* BEGIN PROVIDED TEXT *

Australian photographer

John Hunter Kerr (1820–1874) was a Scottish-born grazier, amateur photographer and collector of Indigenous artefacts in Victoria, Australia, during the mid-nineteenth century. He was the fourth son of Captain A R. Kerr, R.N., C B, and brother of Vice-Admiral R. Kerr.

==Early life==
Kerr was born in 1820 in Edinburgh, Scotland, and was great-nephew of the past New South Wales Governor, Admiral John Hunter. Kerr arrived in the Port Phillip District in 1839 at the age of 18 aboard the ship the Midlothian and initially took up land near Heidelberg near Melbourne, Victoria.

==Victoria estate==
He returned to Britain in 1841, but re-emigrated in 1849, purchasing the 'Edgars Plains' pastoral lease of 89,000 acres, north west of Bendigo near Boort, in the Loddon District, Victoria and renamed it 'Fernyhurst' (sometimes spelt 'Fernihurst'). Initially, with his partner Godfrey, he sold meat to the diggers on the Korong goldfields, and gained some success. In January 1851 he had won a gold medal for 'the best colonial thoroughbred' in an exhibition organised by the Victorian Industrial Society. and he was appointed a magistrate in 1854. However, 'Bad seasons and adverse circumstances' including the 'dissipation' of his partner caused him to have to sell 'Fernyhurst' in 1855, but he stayed on the property, possibly acting as manager, until 1861, the same year that he married Frances Murphy.

==Aboriginal ethnographic collection==
Kerr was also a painter and photographer and was particularly interested in recording the local Aboriginal people, with whom he claimed to have been 'always on very friendly terms'. He drew a portrait of 'Queen Jerrybung' or 'Jellibung', an elderly matriarch of the tribe, and a lithograph was later made of his drawing, which he exhibited in the Victorian Society of Fine Arts Exhibition in December 1857. His greatest contributions to Aboriginal ethnography came from a series of photographs of Aboriginal men women and children of the Loddon and Murray Tribes probably Dja Dja Wurrung and Yorta Yorta people, and a collection of artefacts which he also obtained from them. These included weapons, hunting implements, examples of clothing, toys and work in progress, such as a possum skin cloak in course of production and a skin stretched on a piece of bark. There was also an emu skin, some 'native boys' play sticks' and some examples of women's work, particularly 'native grass wrought by lubras' and 'a kangaroo rat bag'.

* END PROVIDED TEXT *
* BEGIN ENTRIES PROVIDED *

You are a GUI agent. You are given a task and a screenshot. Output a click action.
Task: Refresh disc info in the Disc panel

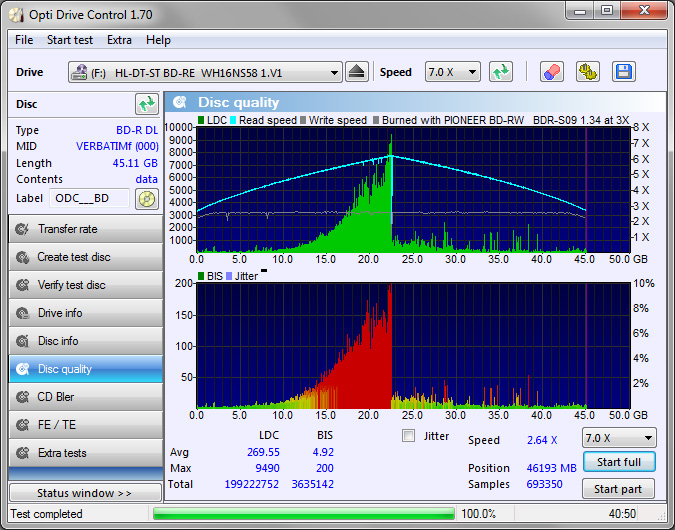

* END ENTRIES PROVIDED *
* BEGIN ENTRIES PROVIDED *

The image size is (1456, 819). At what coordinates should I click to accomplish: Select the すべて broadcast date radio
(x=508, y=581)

* END ENTRIES PROVIDED *

TO DO
A – According to the piece on John Hunter Kerr, on what ship did he arrive in the Port Phillip District in 1839?
B – Pick up the piece on John Hunter Kerr after its last sentence and keep writing it.

ANSWERS FOR THE EXERCISE
A – The Midlothian.

B –
Of special note were three items of ceremonial significance: 'emu feathers used in corrobberys'; 'kangaroo rat skins, used in corrobberys'; and a large curved piece of bark in the shape of an emu, decorated with white ochre lines, which he later told collector R.E. Johns that he had seen used in corroborees. Two bark engravings and a painted bark emu figure from the British Museum and Kew Gardens respectively were loaned for an exhibition at the Melbourne Museum in 2004. They became part of a controversy over repatriation of cultural property, when their return was blocked by a heritage declaration, which was subsequently overturned.

==Exhibitions==
His collection was first exhibited at the Bendigo Exhibition (also known as the Sandhurst Exhibition) of 1854, and then in Melbourne, and ultimately at the Exposition Universelle in Paris in 1855. Special Commissioner Edward Bell was entrusted with the Victorian exhibits including Kerr's collections, and oversaw the setting up of the Victorian Court as part of the British Court in the new exhibition buildings along the Champs-Élysées.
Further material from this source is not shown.